Design et anathema Paris

It was a fun shop to explore. I would like a collection of these animals or birds, but I have no idea where I would put it.



The porcupine in the window was huge. We apparently have them around Casa Debbio. I have picked up quills, but I have not seen one. I hope I don’t come across one in the dark.

Design et Nature Paris

They eat bulbs and I certainly don’t want them digging up my daffodils. Perhaps I should have bought the one in the window and put a sign around his neck in porcupine speak, warning of what might happen if his relatives come near my bulbs.

Design et Nature…4 Rue d’Abouker, 75002, Paris


  1. Whatever you think about taxidermy there is certainly huge skill in the preservation of those animals. The colours are fabulous although the lion does look rather sad. The porcupine must have been a challenge! I didn’t know they had them in Italy.

    • I like the stuffed animals and agree that the skill is amazing. I had no idea porcupine were so big. I think they eat them here in Italy.

  2. Porcupine speak……hilarious. We have hedgehogs in the garden but they are happy munching on the fallen apples. An absolutely incredible shop though! I adore the Ark but how do you clean the dust off these works of art??

    • Hedgehogs are cute little things.
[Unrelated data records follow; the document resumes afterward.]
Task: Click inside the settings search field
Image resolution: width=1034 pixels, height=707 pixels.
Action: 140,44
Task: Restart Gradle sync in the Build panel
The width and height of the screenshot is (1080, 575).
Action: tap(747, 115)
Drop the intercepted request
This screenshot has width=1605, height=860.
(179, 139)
I wonder if we have them here.

  3. It is an arte, Debra and I find those stuffed animals very decorative. Just as you said, I would not kill them… on the other hand, once they are dead, I think that it gives them a more dignified end and allows them to be admired. There is a gorgeous taxidermy shop in San Francisco, which I always visit

    • I thought the shop was delightful and the owner was kind to let me take the photos.
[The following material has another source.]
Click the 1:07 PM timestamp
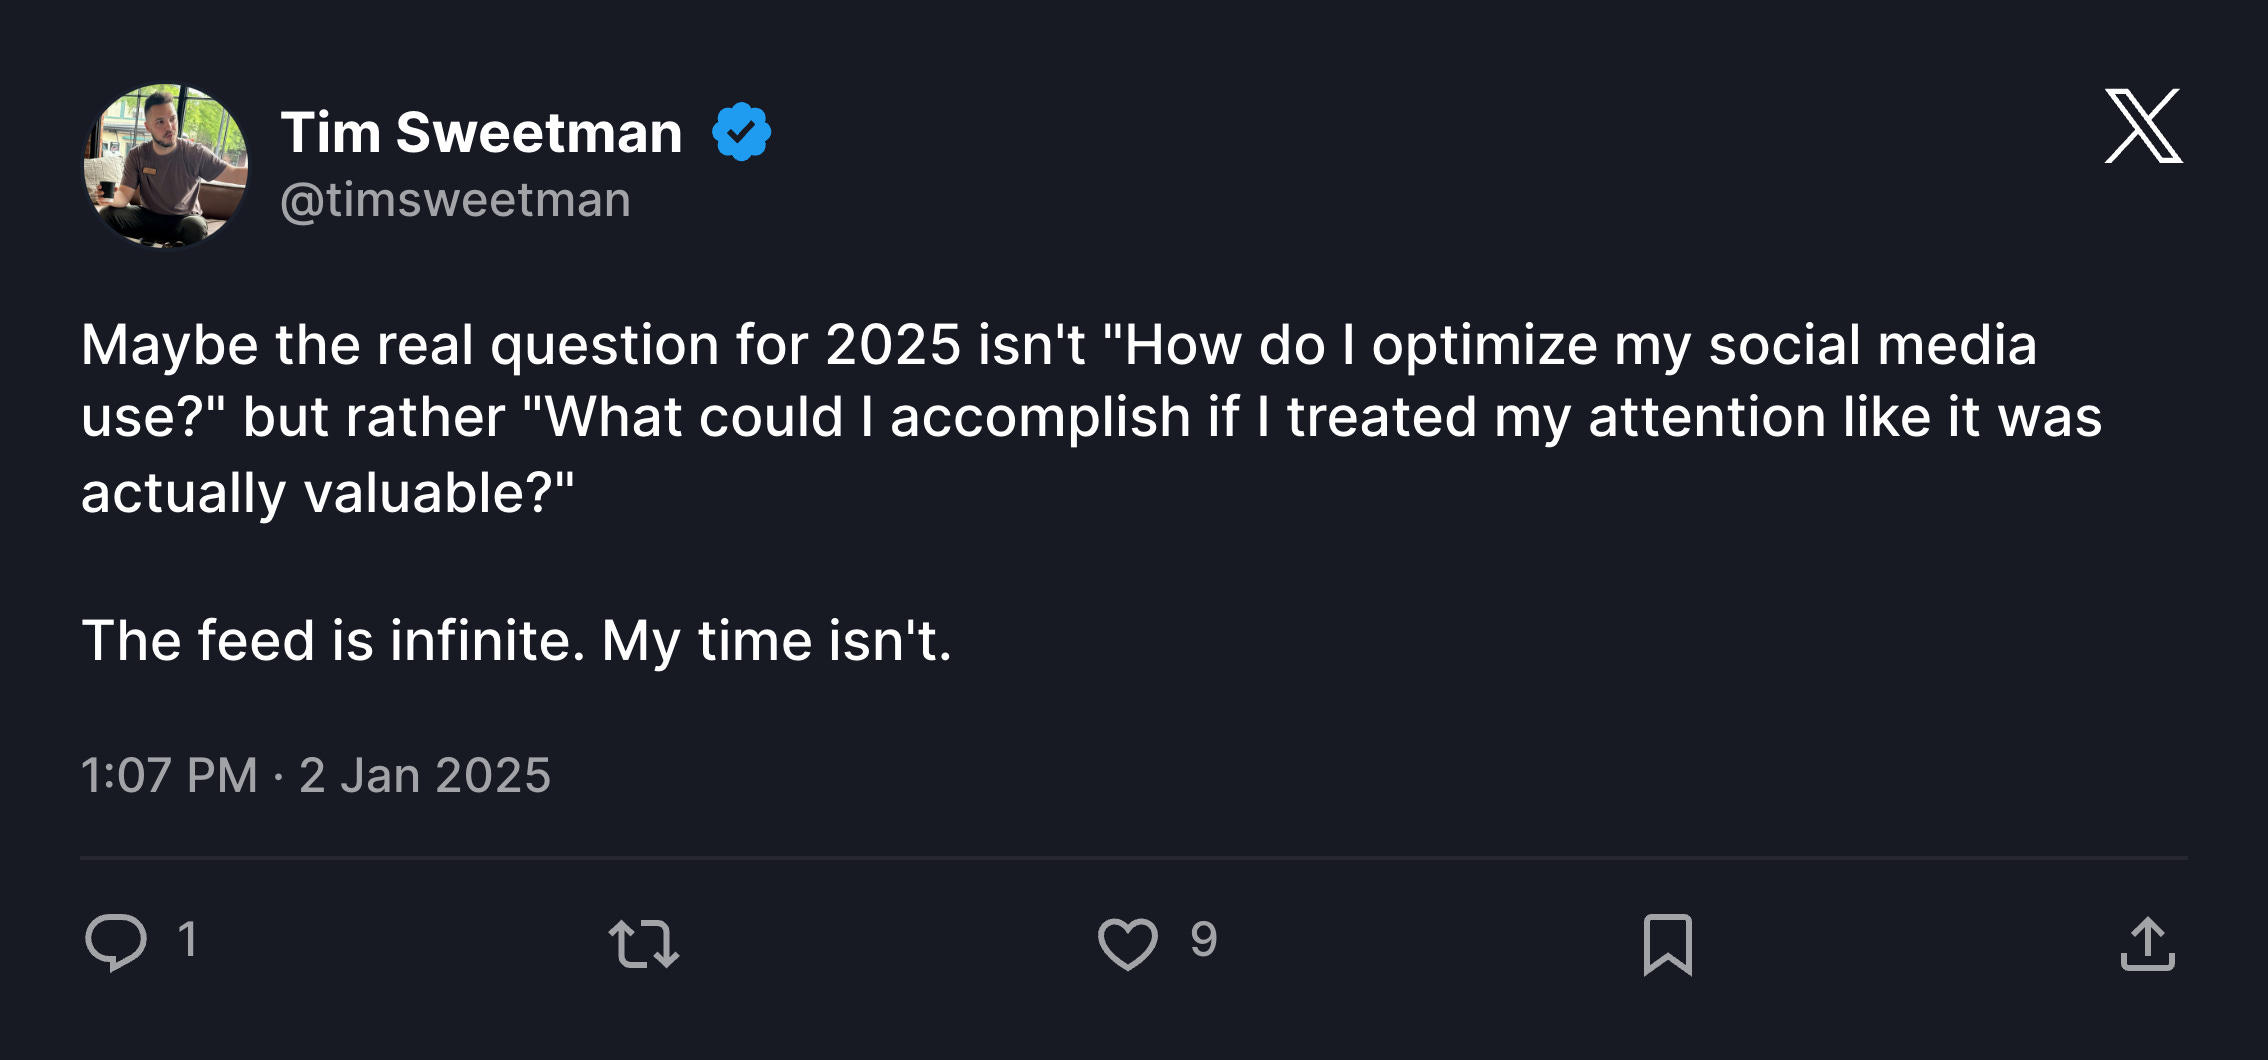The height and width of the screenshot is (1060, 2268). click(169, 775)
  4. Wow, what an amazing place! I’m not entirely sure what I think about taxidermy, but there’s no doubting the skill involved. Some of them creep me out a bit (the swan, for example) while some of them are just really cool…

    • I could have the kangaroo in my living room to remind me of home.

  5. Looks a bit like Deyrolles. But it’s not, is it? I went there this summer. AMAZING!! Tried to take pictures but they were very strict about it.

    • I asked the owner if I could take photos and she kindly agreed. I loved the shop.

  6. I didn’t know you could speak Porcupine! What a talent you are. 😉

    • I have many talents, not all of them useful.

  7. Such a wonderful array of birds and animals. Debra. It must have been so fascinating to walk around there, but I don’t think I want anything dead in my house. Having said that, I’ve just remembered that I bought a gorgeous Blue Morpho butterfly in a frame, when we were in Costa Rica. 🙂

    • The butterfly display was lovely. I could imagine that on my wall.

  8. Like most comments we are the same…once the animal/bird has died…no problem in preserving it for future generations…..who knows what will survive into the future.

    • I would love to see how it is done…very clever.

  9. I’m really quite fascinated by taxidermy! If I could afford it I would have some in our house!

    • I didn’t look at the prices, I couldn’t have put one in my suitcase anyway.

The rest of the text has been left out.